The Red State is first out of the box to report some excellent news: Lt. Cmdr. Juan Garcia, who flirted with a run for Senate, will be challenging State Rep. Gene Seamon in HD32 (PDF map). Greg has the press release and the election analysis. Seamon underperformed by almost five points before getting a free pass in 2004. This is a winnable race, and even better it's a key part of CD14, which ought to help Shane Sklar as well.
Up in Longview, State Rep. Tommy Merritt has himself a challenger:
Patrick Franklin is racing against time in what he said is his bid to make history.
"As far as I know, I'm the first openly gay candidate to run for any office in East Texas," said the 29-year-old Longview resident, "and for that, I'm very proud."
Franklin needs about 300 more signatures or $750 before the Monday filing deadline to run in the March Democratic Primary for District 7 state representative. If he files and wins the primary, he would face Republican Tommy Merritt, who is seeking re-election to what would be his seventh term.
District 7 represents Gregg and northern Smith counties.
Franklin was a Republican, but switched parties after the Republican endorsement of Proposition 2, a constitutional amendment overwhelmingly approved in November that prevents state and local governments from recognizing civil unions and limits the definition of marriage to one man and one woman.
"My friends, they may have beaten us in one election, but they have not silenced us," he said Tuesday to the Longview chapter of Parents, Families and Friends of Lesbians and Gays. "I stood by and watched it one time. I will not watch it happen again."
Franklin, who opposes the death penalty because he said it's unfairly given to minorities, suggested an income tax to help solve the state's school finance debacle.
He said the current property tax system makes it difficult for those living in rental property to move to home ownership, and increasing sales taxes would be unfair to poor, working-class families.
"The whole process seems to be about avoiding coming up with a solution instead of solving problems," he said of school finance efforts in Austin.
Franklin also suggested bus transit systems to move Texans from their reliance on oil.
"There's no reason that, even in towns like Longview, Tyler, White Oak or whatever, that you don't have transit systems that go from city to city," he said.
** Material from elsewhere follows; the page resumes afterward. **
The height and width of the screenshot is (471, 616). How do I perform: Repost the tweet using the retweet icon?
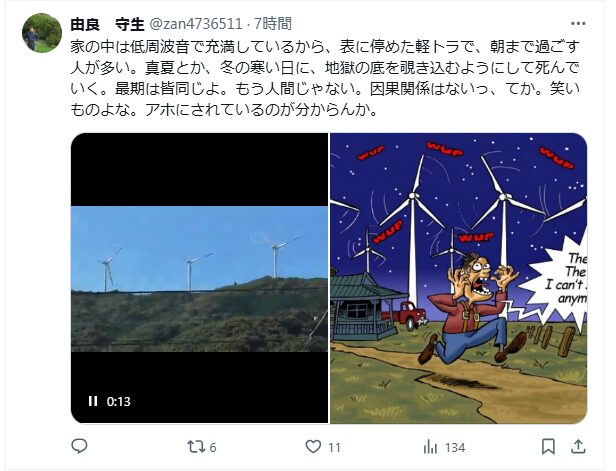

Franklin, the assistant manager of Wilson's Leather at Longview Mall, is a graduate of Sabine High School and received an economics degree from Hampden-Sydney College in Virginia. He also announced the inaugural meeting of the Gregg County Stonewall Democrats at 6:30 p.m. Jan. 16 at the party's office at 211 W. Tyler St. in downtown Longview.
Finally, while I've no doubt that statewide elections will dominate government this year, I'd like to know if coverage of those elections will be up to the challenge. In particular, I'd like to know when the major dailies will notice that David Dewhurst is no longer unopposed for Lieutenant Governor. The Star Telegram seems to be the first to pick up on the story that was broken by the Marshall News Messenger.
Democrats have their first official candidate for lieutenant governor. Retired Appeals Court Judge Ben Z. Grant of Marshall, who also served for 10 years in the Texas House and was one of the reform-minded "Dirty Thirty" in the early 1970s, said he's willing to take on incumbent Republican David Dewhurst.
"I'm running uphill, there's no doubt about that," said Grant, 66. "But I strongly believe in the two-party system, and the voters need to have a choice in November."
Grant said he was encouraged to run for the state's No. 2 post by Bob Gammage, a Democratic candidate for governor who was also a member of the Dirty Thirty.
"We passed a lot of good reforms, like the Open Meetings Act, back then," Grant said. "And it looks like Austin could use another dose of that now."